→ What to work on
Can you output the lines of the material below as a JSON list of strings, one string per line with blank lines left out, starting at the line containing "The width and height of the screenshot is (2552, 1329)." and ending at the line containing "Looking at the screenshot, I should (471, 101).", both lines included?

[start]

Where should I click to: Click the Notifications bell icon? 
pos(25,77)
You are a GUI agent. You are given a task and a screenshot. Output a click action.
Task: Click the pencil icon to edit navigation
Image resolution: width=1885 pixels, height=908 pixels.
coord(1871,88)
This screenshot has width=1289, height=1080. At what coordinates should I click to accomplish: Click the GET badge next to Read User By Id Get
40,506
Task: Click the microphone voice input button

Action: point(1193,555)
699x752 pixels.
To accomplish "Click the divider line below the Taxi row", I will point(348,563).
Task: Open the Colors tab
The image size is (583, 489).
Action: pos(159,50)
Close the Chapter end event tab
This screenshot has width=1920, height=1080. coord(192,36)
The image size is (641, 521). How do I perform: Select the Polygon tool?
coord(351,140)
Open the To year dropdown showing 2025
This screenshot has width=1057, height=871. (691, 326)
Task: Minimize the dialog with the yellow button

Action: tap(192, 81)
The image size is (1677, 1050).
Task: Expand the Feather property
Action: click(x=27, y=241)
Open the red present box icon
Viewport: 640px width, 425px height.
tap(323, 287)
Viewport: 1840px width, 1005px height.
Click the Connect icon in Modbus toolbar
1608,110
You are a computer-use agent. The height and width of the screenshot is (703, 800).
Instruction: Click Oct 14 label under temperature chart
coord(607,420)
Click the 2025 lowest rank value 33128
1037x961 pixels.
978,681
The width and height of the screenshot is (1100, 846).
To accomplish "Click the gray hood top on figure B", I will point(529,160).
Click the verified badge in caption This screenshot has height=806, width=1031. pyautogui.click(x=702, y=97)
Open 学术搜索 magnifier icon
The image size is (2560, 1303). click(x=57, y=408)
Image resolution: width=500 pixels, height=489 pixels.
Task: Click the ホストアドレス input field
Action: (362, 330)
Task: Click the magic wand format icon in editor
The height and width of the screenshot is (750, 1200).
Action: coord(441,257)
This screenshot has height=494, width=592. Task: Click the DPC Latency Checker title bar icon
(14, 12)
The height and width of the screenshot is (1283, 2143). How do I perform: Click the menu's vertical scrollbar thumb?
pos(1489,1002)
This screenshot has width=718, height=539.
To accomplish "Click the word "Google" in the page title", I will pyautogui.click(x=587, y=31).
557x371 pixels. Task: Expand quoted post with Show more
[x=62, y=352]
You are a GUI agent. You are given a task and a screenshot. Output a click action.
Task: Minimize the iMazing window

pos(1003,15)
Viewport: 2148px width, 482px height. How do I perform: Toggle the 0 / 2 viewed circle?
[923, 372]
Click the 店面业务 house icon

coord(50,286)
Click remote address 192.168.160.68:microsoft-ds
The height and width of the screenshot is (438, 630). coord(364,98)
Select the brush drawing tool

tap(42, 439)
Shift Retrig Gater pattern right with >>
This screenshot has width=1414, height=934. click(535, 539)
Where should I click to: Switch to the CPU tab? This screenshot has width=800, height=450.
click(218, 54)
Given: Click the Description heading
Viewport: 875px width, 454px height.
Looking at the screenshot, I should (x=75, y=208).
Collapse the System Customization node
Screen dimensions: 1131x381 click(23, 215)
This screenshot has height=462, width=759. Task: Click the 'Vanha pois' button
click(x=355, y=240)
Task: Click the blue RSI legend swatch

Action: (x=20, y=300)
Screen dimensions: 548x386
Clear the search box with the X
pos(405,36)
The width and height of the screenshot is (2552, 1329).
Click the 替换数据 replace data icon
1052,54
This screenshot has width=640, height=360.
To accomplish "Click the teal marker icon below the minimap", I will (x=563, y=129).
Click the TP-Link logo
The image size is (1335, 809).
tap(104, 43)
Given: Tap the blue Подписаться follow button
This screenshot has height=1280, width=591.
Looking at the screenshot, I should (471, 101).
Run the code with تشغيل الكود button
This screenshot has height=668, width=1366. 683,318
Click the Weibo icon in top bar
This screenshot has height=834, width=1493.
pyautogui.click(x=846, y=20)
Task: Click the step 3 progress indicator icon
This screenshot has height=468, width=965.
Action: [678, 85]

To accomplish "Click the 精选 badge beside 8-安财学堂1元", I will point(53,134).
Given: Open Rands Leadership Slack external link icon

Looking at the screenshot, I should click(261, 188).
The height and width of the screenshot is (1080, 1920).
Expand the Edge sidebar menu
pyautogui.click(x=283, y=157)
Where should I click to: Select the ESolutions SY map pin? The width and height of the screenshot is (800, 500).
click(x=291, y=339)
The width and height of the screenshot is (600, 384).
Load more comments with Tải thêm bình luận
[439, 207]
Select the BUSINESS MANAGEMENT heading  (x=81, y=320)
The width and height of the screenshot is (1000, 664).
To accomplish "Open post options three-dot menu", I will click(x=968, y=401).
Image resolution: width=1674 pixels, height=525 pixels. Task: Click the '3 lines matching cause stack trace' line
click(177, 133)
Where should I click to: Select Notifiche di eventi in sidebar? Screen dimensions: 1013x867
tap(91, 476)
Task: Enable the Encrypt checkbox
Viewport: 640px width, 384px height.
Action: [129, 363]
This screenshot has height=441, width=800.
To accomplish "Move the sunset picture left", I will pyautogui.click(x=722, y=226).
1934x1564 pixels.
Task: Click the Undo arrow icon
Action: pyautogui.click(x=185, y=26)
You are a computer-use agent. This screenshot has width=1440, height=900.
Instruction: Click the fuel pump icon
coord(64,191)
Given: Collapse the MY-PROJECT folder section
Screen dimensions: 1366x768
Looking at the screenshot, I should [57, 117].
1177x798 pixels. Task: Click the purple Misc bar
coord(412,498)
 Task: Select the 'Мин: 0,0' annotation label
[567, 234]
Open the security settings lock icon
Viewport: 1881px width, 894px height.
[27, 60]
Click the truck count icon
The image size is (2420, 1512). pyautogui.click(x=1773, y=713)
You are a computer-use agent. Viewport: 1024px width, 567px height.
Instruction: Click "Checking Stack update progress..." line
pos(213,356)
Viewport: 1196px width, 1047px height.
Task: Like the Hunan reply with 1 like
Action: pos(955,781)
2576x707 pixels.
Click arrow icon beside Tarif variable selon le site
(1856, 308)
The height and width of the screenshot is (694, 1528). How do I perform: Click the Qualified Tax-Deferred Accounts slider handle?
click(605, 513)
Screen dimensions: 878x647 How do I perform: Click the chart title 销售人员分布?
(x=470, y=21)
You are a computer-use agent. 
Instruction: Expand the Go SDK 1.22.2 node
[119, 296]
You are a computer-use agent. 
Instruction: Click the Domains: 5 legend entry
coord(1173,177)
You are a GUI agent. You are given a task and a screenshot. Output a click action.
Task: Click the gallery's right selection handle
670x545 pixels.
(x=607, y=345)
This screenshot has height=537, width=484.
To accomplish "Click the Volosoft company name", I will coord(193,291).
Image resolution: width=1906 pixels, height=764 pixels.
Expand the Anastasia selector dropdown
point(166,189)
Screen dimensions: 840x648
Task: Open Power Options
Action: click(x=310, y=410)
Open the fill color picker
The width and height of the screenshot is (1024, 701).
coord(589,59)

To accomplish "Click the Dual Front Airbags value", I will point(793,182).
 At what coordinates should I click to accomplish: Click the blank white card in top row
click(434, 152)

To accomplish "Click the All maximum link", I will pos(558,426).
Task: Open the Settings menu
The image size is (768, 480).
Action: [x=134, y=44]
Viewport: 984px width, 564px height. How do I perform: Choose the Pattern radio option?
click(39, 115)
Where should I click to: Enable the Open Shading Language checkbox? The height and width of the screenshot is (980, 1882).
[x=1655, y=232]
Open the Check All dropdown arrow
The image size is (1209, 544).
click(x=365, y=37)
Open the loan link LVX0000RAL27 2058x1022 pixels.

[end]

→ Reply
[
  "The width and height of the screenshot is (2552, 1329).",
  "Click the 替换数据 replace data icon",
  "1052,54",
  "This screenshot has width=640, height=360.",
  "To accomplish \"Click the teal marker icon below the minimap\", I will (x=563, y=129).",
  "Click the TP-Link logo",
  "The image size is (1335, 809).",
  "tap(104, 43)",
  "Given: Tap the blue Подписаться follow button",
  "This screenshot has height=1280, width=591.",
  "Looking at the screenshot, I should (471, 101)."
]